The report focused on four kinds of transactions.  In pre-notification negative option plans – book clubs, for example – consumers agree to get periodic notices offering a product.  If they take no action, sellers send the item and charge the recipient.  For continuity programs, buyers agree to receive periodic deliveries, which they’ll get until they cancel.  For automatic renewal plans – say, a magazine subscription – a seller continues a customer’s subscription until the customer cancels.  In free-to-pay conversions, for an initial period customers receive goods for free or at a nominal cost.  After that, sellers send merchandise and charge a fee until consumers affirmatively cancel.  

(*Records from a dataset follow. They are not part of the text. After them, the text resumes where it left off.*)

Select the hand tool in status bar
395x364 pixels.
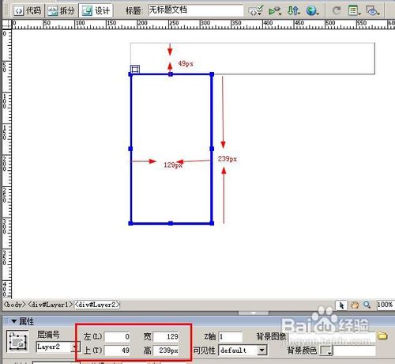tap(355, 305)

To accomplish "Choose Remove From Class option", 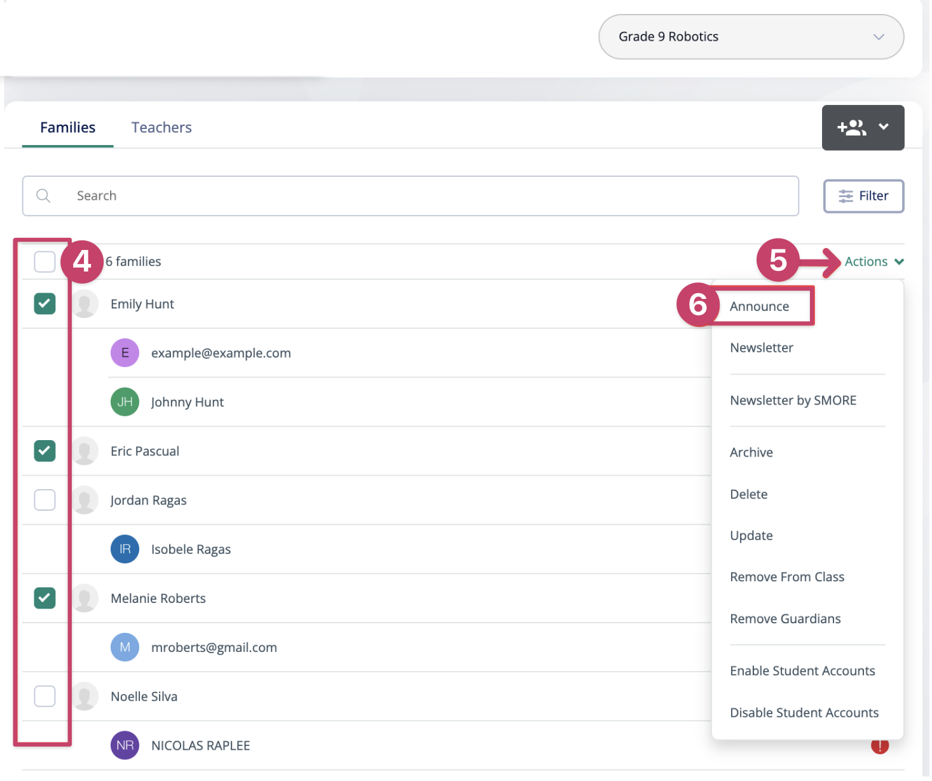I will pos(787,577).
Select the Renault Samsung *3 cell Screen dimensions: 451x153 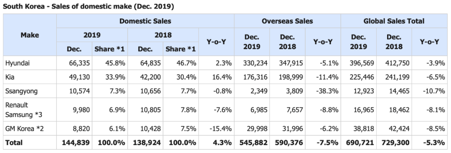[x=30, y=110]
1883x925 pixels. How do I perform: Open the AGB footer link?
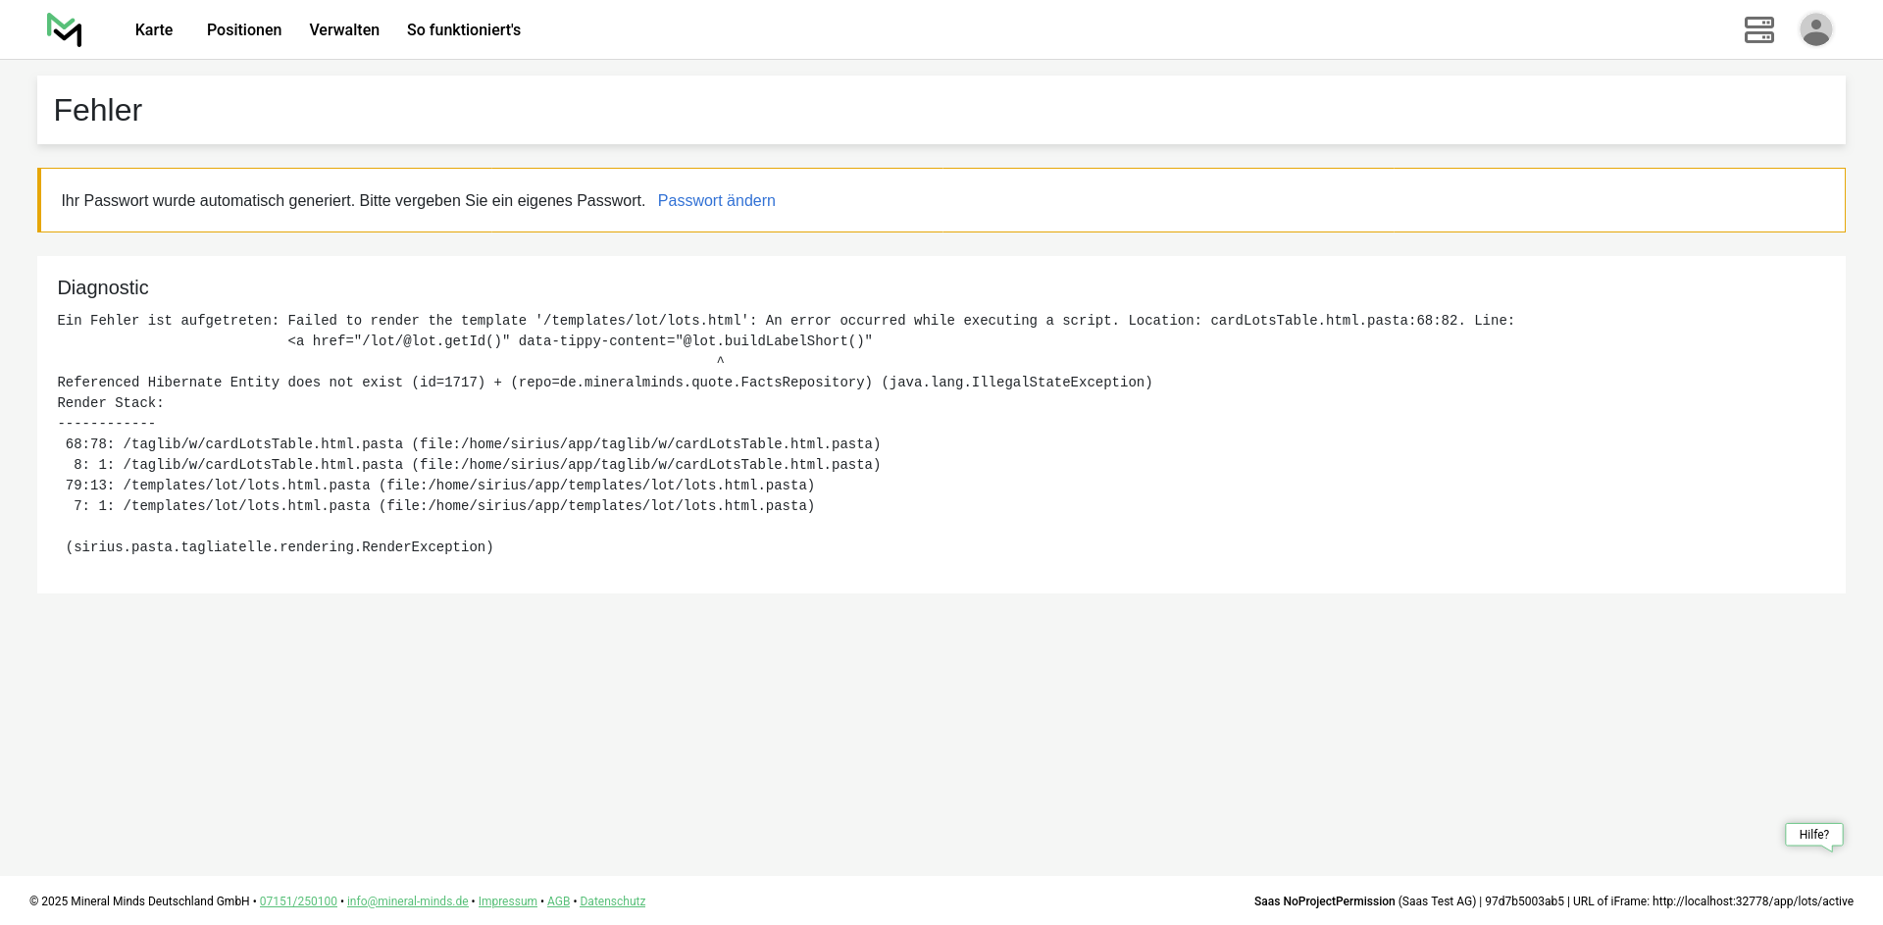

If you use negative option marketing, the staff report offers some points to consider:

  • Use plain language to explain the terms of the offer.  An advertising slogan in ancient Sanskrit would be unthinkable to savvy marketers, and yet many negative option plans read just like that to potential customers.  It’s the marketer’s responsibility to explain the material terms – what buyers will get, the frequency of delivery, how much it’s going to cost, how to cancel, and whether the transaction involves the transfer of a consumer’s billing information to a third party – in a way consumers understand.  Vague, legalistic, or contradictory language won’t cut it.
  • Design disclosures to be clear and conspicuous.  Advertisers are pros at creating eye-catching graphics to showcase their products.  Put those same skills to work to convey key terms in a way that grabs attention.  Place the terms of the deal where they’re going to be seen and label them to highlight their importance.
  • Disclose the terms before customers pay or incur a financial obligation.  Consumers need the details of the deal before they say yes.  After-the-fact disclosures won’t do the trick.
  • Get buyers’ affirmative consent.  To be sure consumers want to sign up for a negative option offer, set up the deal so they have to take an affirmative step to demonstrate their consent.  Don’t rely on a pre-checked box as evidence of approval.
  • Don’t set up roadblocks that make it hard for customers to cancel.  Ignored email or endless waits on the phone leave customers with a poor impression of your company.  By setting up a straightforward system for handling cancellations, you’re leaving the door open for their business in the future.  

Lesley Fair is an attorney in the FTC’s Bureau of Consumer Protection.